Out of season deer culls caused by Forestry failings

Peter Fraser stands before bracken over 6ft high in August. He feels it will be nigh on impossible for deer managers to find all calves in fawns in such dense vegetation in September. (Photo: Steven Rennie Photography).

(all Images by Steven Rennie Photography). Peter Fraser stands before bracken over 6ft high in August.

One of Scotland foremost deer managers believes Scotland’s forest authority would not need to cull females out of season in September if it had managed woodland deer properly.

Forestry and Land Scotland (FLS) will today begin a controversial cull which Peter Fraser, Vice Chairman of the Scottish Gamekeepers Association, believes will leave orphaned young to starve.

The FLS action, authorised by Scotland’s nature body, NatureScot, is being carried out across Scotland’s public forests, many weeks before the official start of the season on October 21st.

At this time, red deer calves or roe fawns- between 6 and 12 weeks old- are so small and fragile that they are entirely reliant upon their mothers’ milk and guidance for survival.

FLS say, when culling, they task trained contractors to kill the youngsters prior to the mothers, to minimise the risk of dependents being abandoned.
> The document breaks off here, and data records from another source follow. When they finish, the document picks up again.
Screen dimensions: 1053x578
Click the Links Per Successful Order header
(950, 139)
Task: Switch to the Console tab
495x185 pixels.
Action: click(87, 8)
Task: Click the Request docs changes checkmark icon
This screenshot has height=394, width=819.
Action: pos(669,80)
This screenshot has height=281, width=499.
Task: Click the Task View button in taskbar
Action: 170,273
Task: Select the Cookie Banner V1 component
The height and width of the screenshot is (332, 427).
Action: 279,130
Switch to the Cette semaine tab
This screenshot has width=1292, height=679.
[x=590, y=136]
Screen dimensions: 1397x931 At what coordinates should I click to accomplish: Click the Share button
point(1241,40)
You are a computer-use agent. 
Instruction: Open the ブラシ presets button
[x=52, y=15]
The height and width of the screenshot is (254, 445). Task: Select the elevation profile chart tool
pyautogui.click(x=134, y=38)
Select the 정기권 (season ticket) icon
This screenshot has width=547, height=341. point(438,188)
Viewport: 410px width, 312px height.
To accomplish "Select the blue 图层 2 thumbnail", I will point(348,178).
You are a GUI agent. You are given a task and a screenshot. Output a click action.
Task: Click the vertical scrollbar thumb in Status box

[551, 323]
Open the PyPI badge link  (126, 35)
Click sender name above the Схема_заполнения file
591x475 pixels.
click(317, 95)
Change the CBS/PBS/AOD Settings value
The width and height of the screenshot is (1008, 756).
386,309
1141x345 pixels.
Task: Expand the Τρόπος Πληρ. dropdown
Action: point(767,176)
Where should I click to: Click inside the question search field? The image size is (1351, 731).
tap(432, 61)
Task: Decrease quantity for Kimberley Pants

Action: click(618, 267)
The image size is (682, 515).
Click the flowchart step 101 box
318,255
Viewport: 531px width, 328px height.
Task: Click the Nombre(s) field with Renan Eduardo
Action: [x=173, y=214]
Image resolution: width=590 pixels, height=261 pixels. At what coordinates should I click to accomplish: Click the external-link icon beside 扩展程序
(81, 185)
They claim the licensed culls are necessary to prevent browsing damage to woodlands, with Scotland home to an estimated 1 million deer, a figure which is disputed.

However, Mr Fraser, who spent 45 years managing the species, says the early September start places unfair pressure on deer managers.

Ground vegetation and bracken is so thick at this time, he says, that young will be missed by marksmen- despite their skill- and left to starve.

To illustrate this, Mr Fraser had himself pictured (see main image) in front of bracken well over 6ft tall; conditions which deer managers will experience in September, prior to vegetation dying back.

He says a cull, with calves and fawns so small, is unwise at this time and is only being signed off because increasing forest deer damage is the result of FLS mismanagement.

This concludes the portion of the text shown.